If West Virginia's Democrat leadership expected President Barack Obama to take a break from anti-coal actions during the 2014 election season, they must be sorely disappointed.
The news hit like a ton of coal this morning. Obama and his Environmental Protection Agency unveiled new rules governing the release of carbon dioxide into the atmosphere. Power plants will be expected to reduce their emissions by 30 percent by 2030. StateS will need to come up with plans to meet these new goals.
This is very bad news for Democrats running for federal offices in West Virginia. They all endorsed Obama during the 2008 and 2012 presidential races, openly supporting a man who said he wanted to bankrupt the coal-powered electrical industry while on the campaign trail.
Nick Casey, the former Democrat Party Chairman during Obama's first run, openly endorsed the President and worked to raise support for his policies. He is now running for the 2nd congressional district against Republican Alex Mooney.
Natalie Tennant, West Virginia's secretary of state, also openly campaigned for Obama in 2008 and 2012, even attending the Democrat National Convention in 2012 as an Obama delegate. She is running for U.S. Senate against Republican Congresswoman Shelley Moore Capito.
3rd District Congressman Nick Rahall is running to keep his seat against Republican state Senator Evan Jenkins. In an effort to distance himself from his support of Obama, Rahall said he supported the policies of George W. Bush more than Obama. Politifact said that was a lie. Even U.S. Senator Joe Manchin, not up for re-election, can't escape from his 2008 DNC floor speech espousing the virtues of Obama.
Several of these same candidates, as well as other Democrat Party officials and lobbyists, traveled to Washington, D.C. in November of 2013 to meet with EPA Administrator Gina McCarthy. In this meeting, they invited her to West Virginia to discuss EPA impacts on coal mining, as well as to get her to schedule a listening session here. Apparently the open support for her boss by Tennant, Casey, Manchin, and Rahall didn't open any doors at the White House.

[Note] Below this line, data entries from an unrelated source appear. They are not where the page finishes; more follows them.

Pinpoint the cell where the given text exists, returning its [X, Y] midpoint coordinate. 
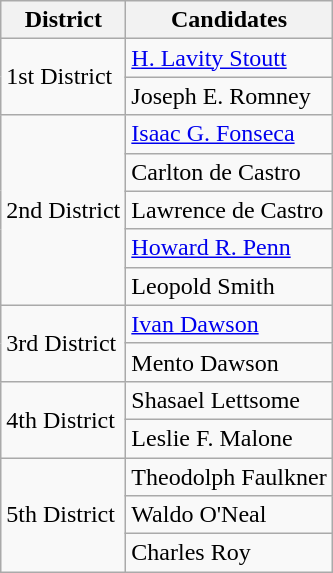
Charles Roy [229, 553]
Theodolph Faulkner [229, 477]
3rd District [64, 343]
Mento Dawson [229, 362]
Lawrence de Castro [229, 210]
Leslie F. Malone [229, 438]
4th District [64, 419]
Carlton de Castro [229, 172]
Shasael Lettsome [229, 400]
Joseph E. Romney [229, 96]
District [64, 20]
Waldo O'Neal [229, 515]
Isaac G. Fonseca [229, 134]
2nd District [64, 210]
1st District [64, 77]
Howard R. Penn [229, 248]
5th District [64, 515]
Candidates [229, 20]
H. Lavity Stoutt [229, 58]
Leopold Smith [229, 286]
Ivan Dawson [229, 324]
From the cell containing the given text, extract its center point as (X, Y) coordinate. 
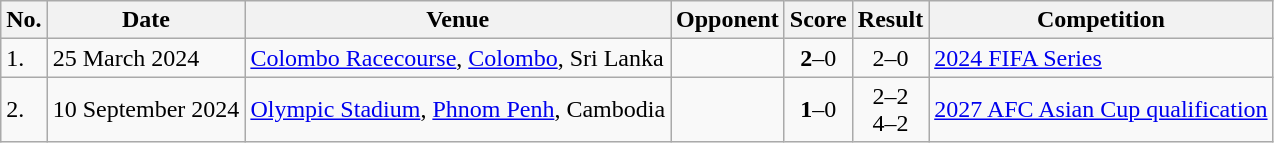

West Virginia stands to be hurt the most from these new regs, as states will have to meet certain goals. More than 95 percent of West Virginia's electric comes from coal-fired power plants. As West Virginia is the second largest coal producer in the nation, the demand for our coal will decrease. The U.S. Chamber of Commerce says the new regs will costs the U.S. $1 billion per year due to job losses and other impacts.
Instead of giving Democrats another chance to represent West Virginia in Congress, it's time to send a solidly-red Republican delegation to represent the people.